__What the task requires__.
Will you write out, word for word, every line from the one with "The width and" to the final line of the data below, with the pictures left out?

Saved data entries
◇ ◇ ◇ ◇ ◇

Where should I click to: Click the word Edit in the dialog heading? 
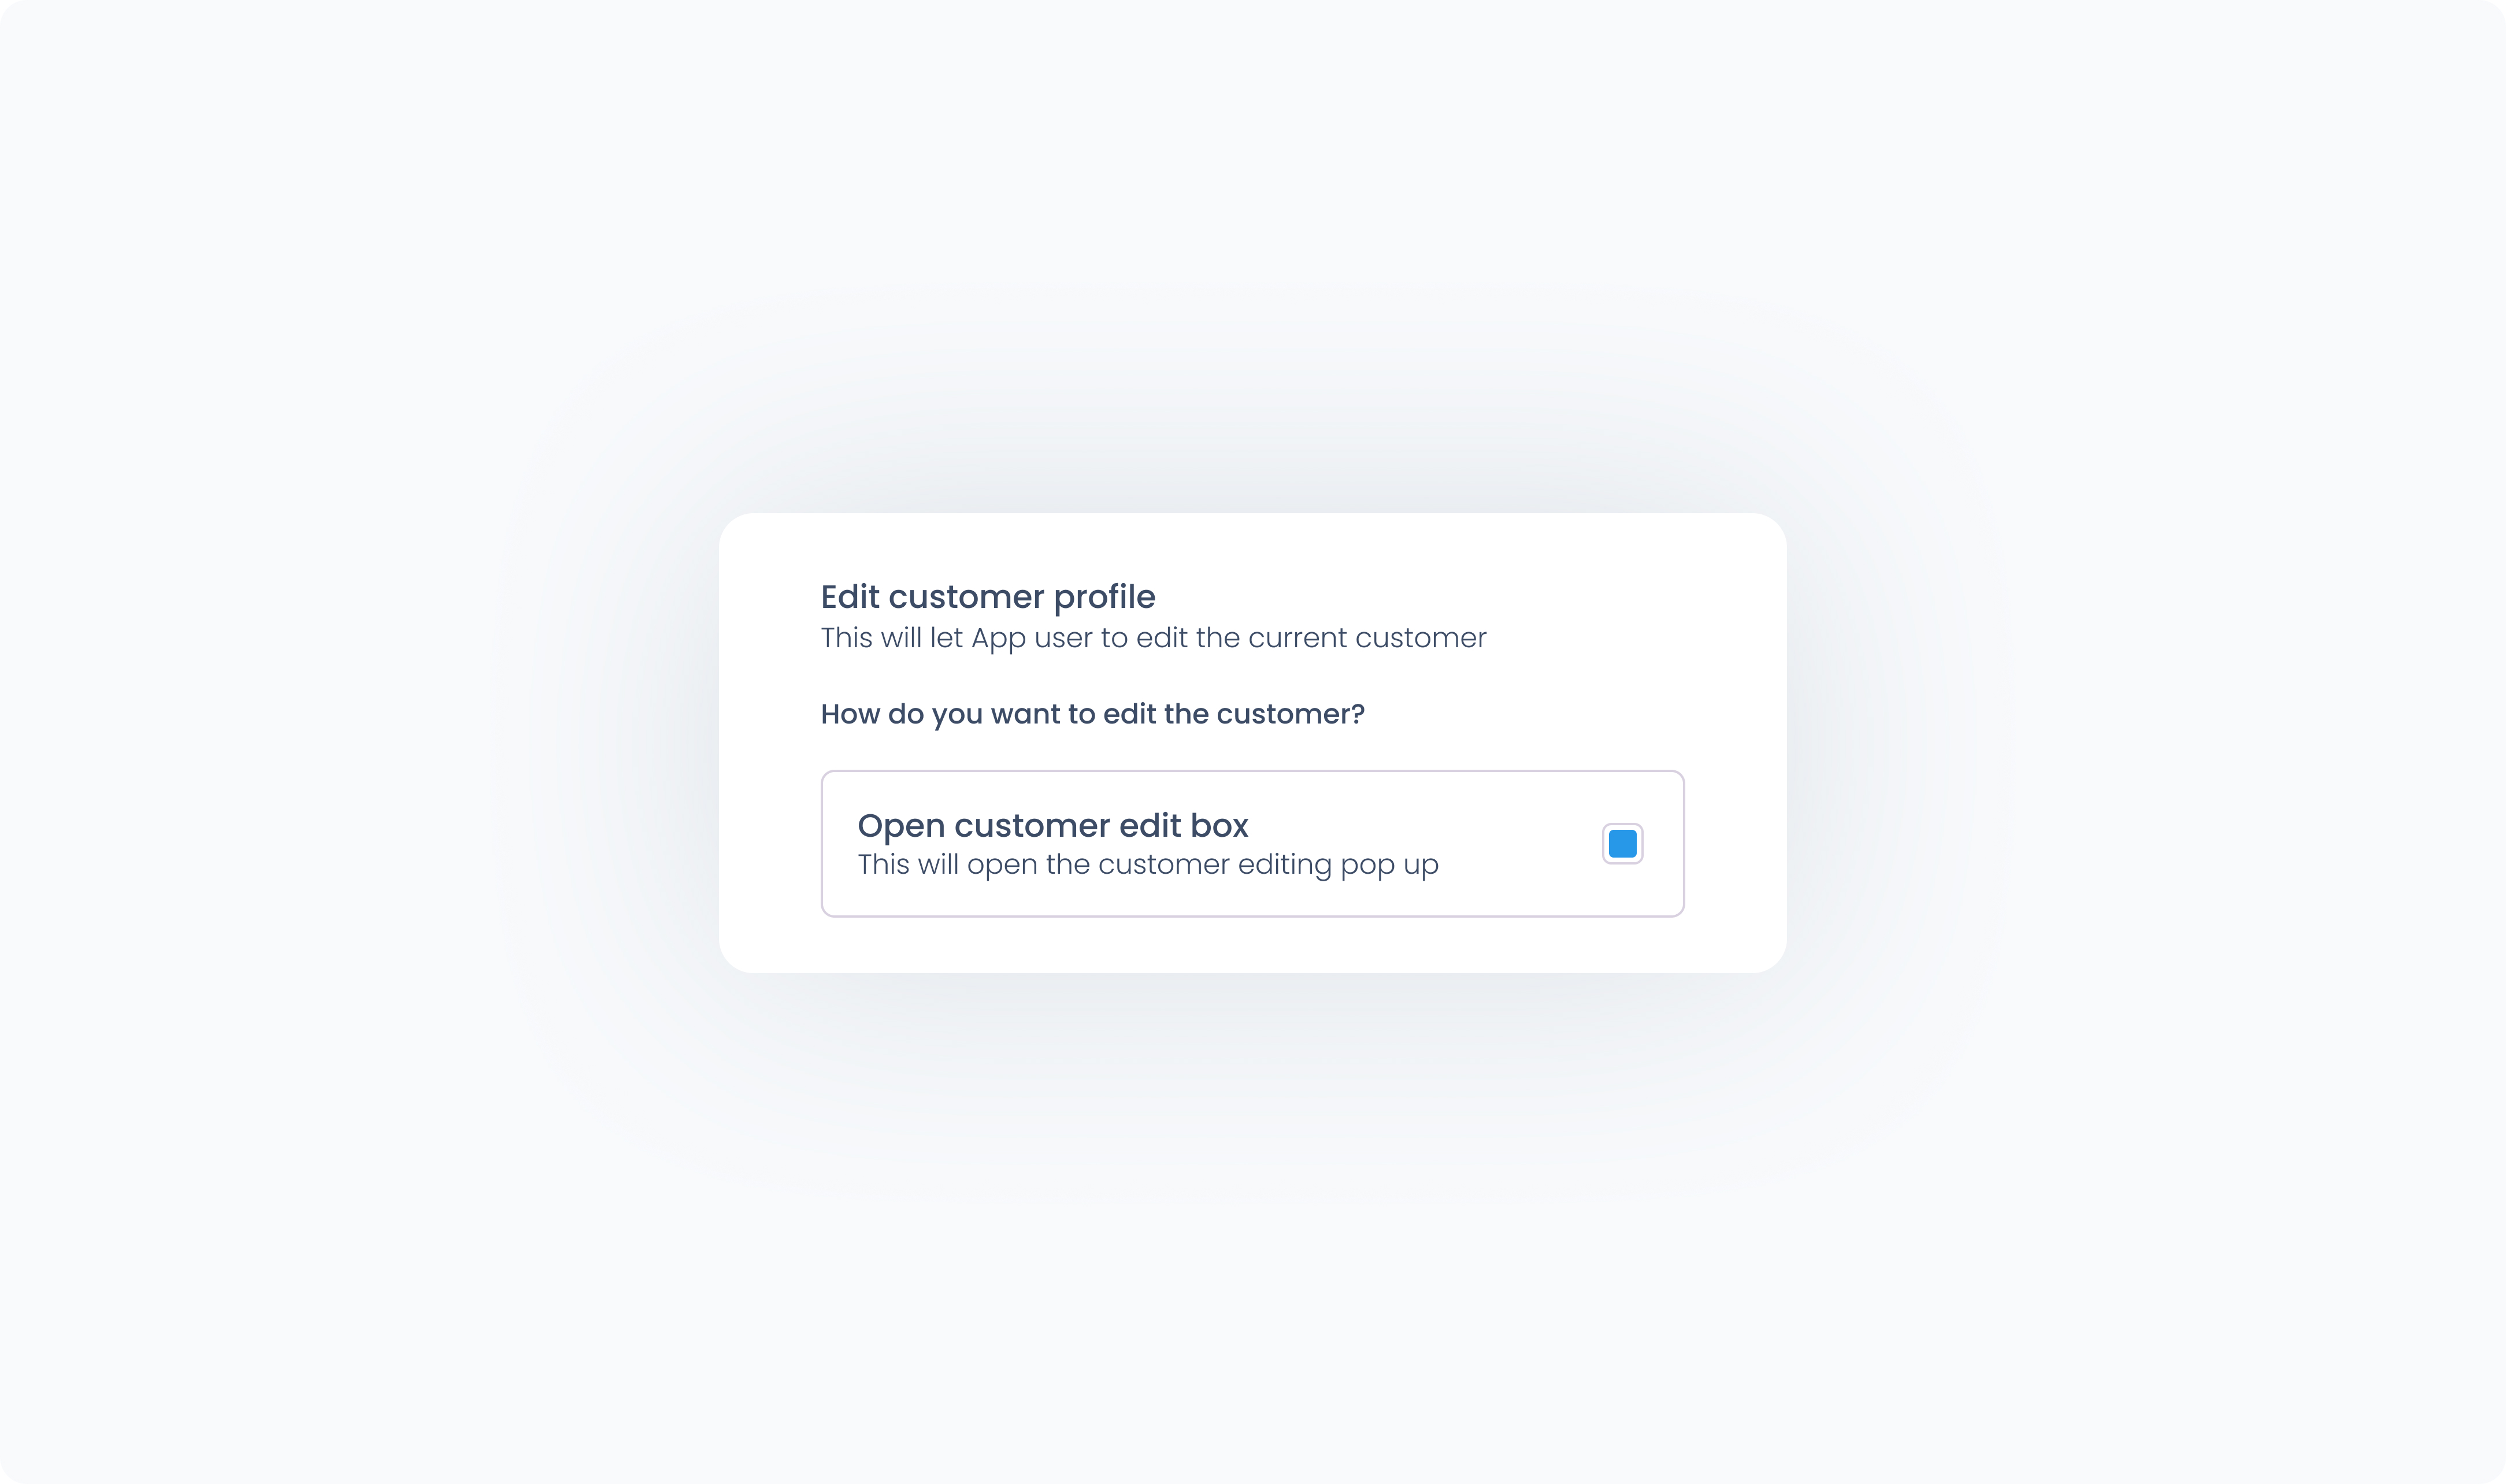coord(850,597)
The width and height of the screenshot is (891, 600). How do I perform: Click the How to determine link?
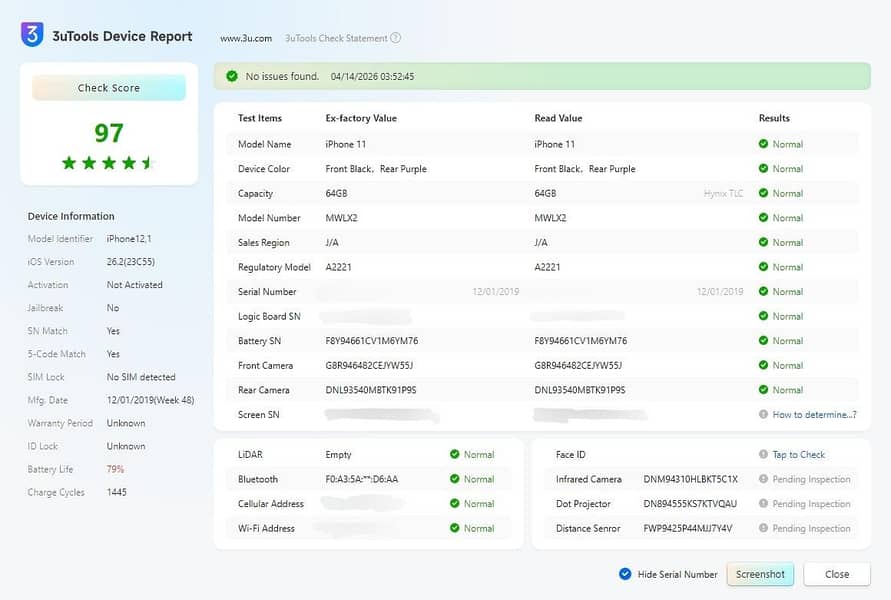[814, 415]
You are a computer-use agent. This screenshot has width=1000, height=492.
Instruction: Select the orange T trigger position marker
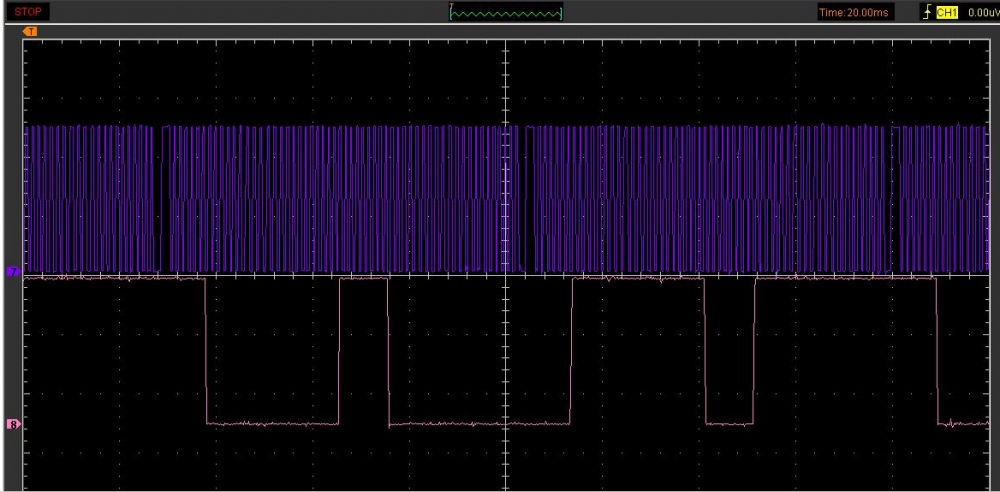(x=31, y=32)
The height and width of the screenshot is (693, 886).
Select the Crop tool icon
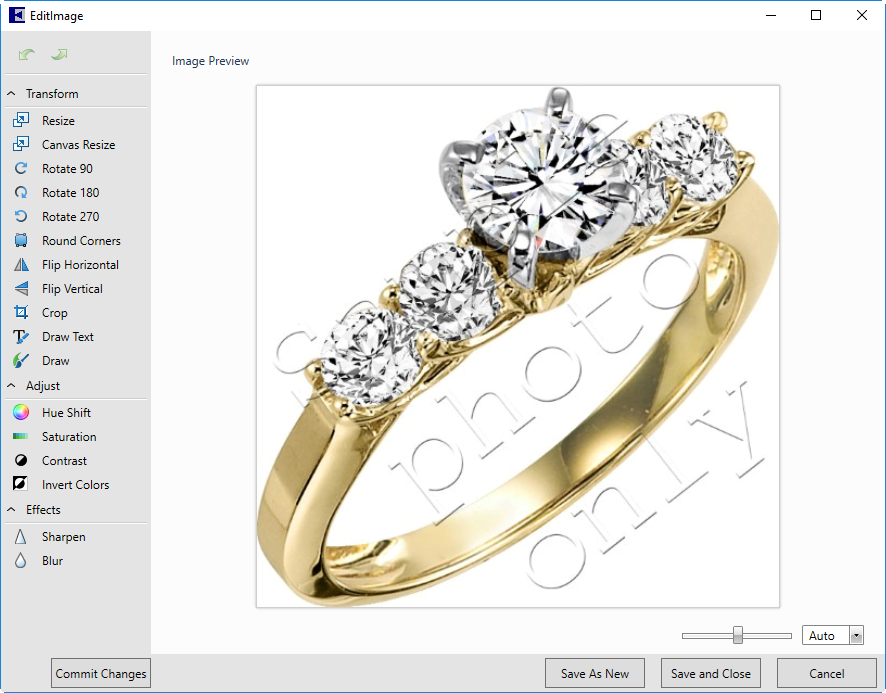click(x=21, y=313)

◇ ◇ ◇ ◇ ◇

__Problem solution__.
The width and height of the screenshot is (891, 600). How do I perform: Click the How to determine link?
[814, 415]
You are a computer-use agent. This screenshot has width=1000, height=492.
Instruction: Select the orange T trigger position marker
(x=31, y=32)
The height and width of the screenshot is (693, 886).
Select the Crop tool icon
click(x=21, y=313)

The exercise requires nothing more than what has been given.